> [Task to complete]: From the listing that follows, extract every line and set it down unaltered.

◇ ◇ ◇ ◇

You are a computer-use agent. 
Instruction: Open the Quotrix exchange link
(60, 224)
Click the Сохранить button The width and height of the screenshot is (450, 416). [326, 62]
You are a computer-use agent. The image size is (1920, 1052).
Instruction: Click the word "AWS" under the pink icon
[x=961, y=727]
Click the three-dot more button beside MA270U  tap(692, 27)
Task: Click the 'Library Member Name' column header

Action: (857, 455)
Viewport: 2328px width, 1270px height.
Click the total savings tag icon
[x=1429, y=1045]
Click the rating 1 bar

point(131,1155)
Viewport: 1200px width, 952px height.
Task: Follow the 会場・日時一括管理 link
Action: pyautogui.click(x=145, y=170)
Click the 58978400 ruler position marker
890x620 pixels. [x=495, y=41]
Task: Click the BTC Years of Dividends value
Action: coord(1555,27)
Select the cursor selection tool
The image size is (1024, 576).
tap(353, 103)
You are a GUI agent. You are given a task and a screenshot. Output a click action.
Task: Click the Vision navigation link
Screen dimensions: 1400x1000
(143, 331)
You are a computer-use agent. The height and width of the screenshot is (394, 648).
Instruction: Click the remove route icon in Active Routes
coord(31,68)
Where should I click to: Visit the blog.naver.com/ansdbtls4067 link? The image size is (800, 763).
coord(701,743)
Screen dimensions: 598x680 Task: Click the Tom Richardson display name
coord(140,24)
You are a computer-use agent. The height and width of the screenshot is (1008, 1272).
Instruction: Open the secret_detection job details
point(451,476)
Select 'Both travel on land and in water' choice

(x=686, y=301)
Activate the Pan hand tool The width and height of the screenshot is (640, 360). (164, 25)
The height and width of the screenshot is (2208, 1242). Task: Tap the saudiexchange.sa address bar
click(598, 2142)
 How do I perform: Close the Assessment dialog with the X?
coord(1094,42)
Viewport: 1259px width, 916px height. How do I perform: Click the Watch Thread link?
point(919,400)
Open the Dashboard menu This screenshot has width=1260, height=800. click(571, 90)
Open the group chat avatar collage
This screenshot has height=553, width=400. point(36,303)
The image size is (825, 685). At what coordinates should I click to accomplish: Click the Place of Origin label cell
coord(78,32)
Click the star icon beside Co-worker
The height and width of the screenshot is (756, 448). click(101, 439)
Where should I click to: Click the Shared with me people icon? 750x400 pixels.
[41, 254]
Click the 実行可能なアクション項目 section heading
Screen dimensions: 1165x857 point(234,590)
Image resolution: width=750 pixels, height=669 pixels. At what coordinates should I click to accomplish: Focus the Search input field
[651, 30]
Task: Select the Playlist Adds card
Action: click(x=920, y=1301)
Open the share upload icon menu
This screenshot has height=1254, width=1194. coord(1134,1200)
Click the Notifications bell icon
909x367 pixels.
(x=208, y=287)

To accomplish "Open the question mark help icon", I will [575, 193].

◇ ◇ ◇ ◇

> [Task answer]:
You are a computer-use agent. 
Instruction: Open the Quotrix exchange link
(60, 224)
Click the Сохранить button The width and height of the screenshot is (450, 416). [326, 62]
You are a computer-use agent. The image size is (1920, 1052).
Instruction: Click the word "AWS" under the pink icon
[x=961, y=727]
Click the three-dot more button beside MA270U  tap(692, 27)
Task: Click the 'Library Member Name' column header

Action: (857, 455)
Viewport: 2328px width, 1270px height.
Click the total savings tag icon
[x=1429, y=1045]
Click the rating 1 bar

point(131,1155)
Viewport: 1200px width, 952px height.
Task: Follow the 会場・日時一括管理 link
Action: pyautogui.click(x=145, y=170)
Click the 58978400 ruler position marker
890x620 pixels. [x=495, y=41]
Task: Click the BTC Years of Dividends value
Action: coord(1555,27)
Select the cursor selection tool
The image size is (1024, 576).
tap(353, 103)
You are a GUI agent. You are given a task and a screenshot. Output a click action.
Task: Click the Vision navigation link
Screen dimensions: 1400x1000
(143, 331)
You are a computer-use agent. The height and width of the screenshot is (394, 648).
Instruction: Click the remove route icon in Active Routes
coord(31,68)
Where should I click to: Visit the blog.naver.com/ansdbtls4067 link? The image size is (800, 763).
coord(701,743)
Screen dimensions: 598x680 Task: Click the Tom Richardson display name
coord(140,24)
You are a computer-use agent. The height and width of the screenshot is (1008, 1272).
Instruction: Open the secret_detection job details
point(451,476)
Select 'Both travel on land and in water' choice

(x=686, y=301)
Activate the Pan hand tool The width and height of the screenshot is (640, 360). (164, 25)
The height and width of the screenshot is (2208, 1242). Task: Tap the saudiexchange.sa address bar
click(598, 2142)
 How do I perform: Close the Assessment dialog with the X?
coord(1094,42)
Viewport: 1259px width, 916px height. How do I perform: Click the Watch Thread link?
point(919,400)
Open the Dashboard menu This screenshot has width=1260, height=800. click(571, 90)
Open the group chat avatar collage
This screenshot has height=553, width=400. point(36,303)
The image size is (825, 685). At what coordinates should I click to accomplish: Click the Place of Origin label cell
coord(78,32)
Click the star icon beside Co-worker
The height and width of the screenshot is (756, 448). click(101, 439)
Where should I click to: Click the Shared with me people icon? 750x400 pixels.
[41, 254]
Click the 実行可能なアクション項目 section heading
Screen dimensions: 1165x857 point(234,590)
Image resolution: width=750 pixels, height=669 pixels. At what coordinates should I click to accomplish: Focus the Search input field
[651, 30]
Task: Select the Playlist Adds card
Action: click(x=920, y=1301)
Open the share upload icon menu
This screenshot has height=1254, width=1194. coord(1134,1200)
Click the Notifications bell icon
909x367 pixels.
(x=208, y=287)

To accomplish "Open the question mark help icon", I will [575, 193].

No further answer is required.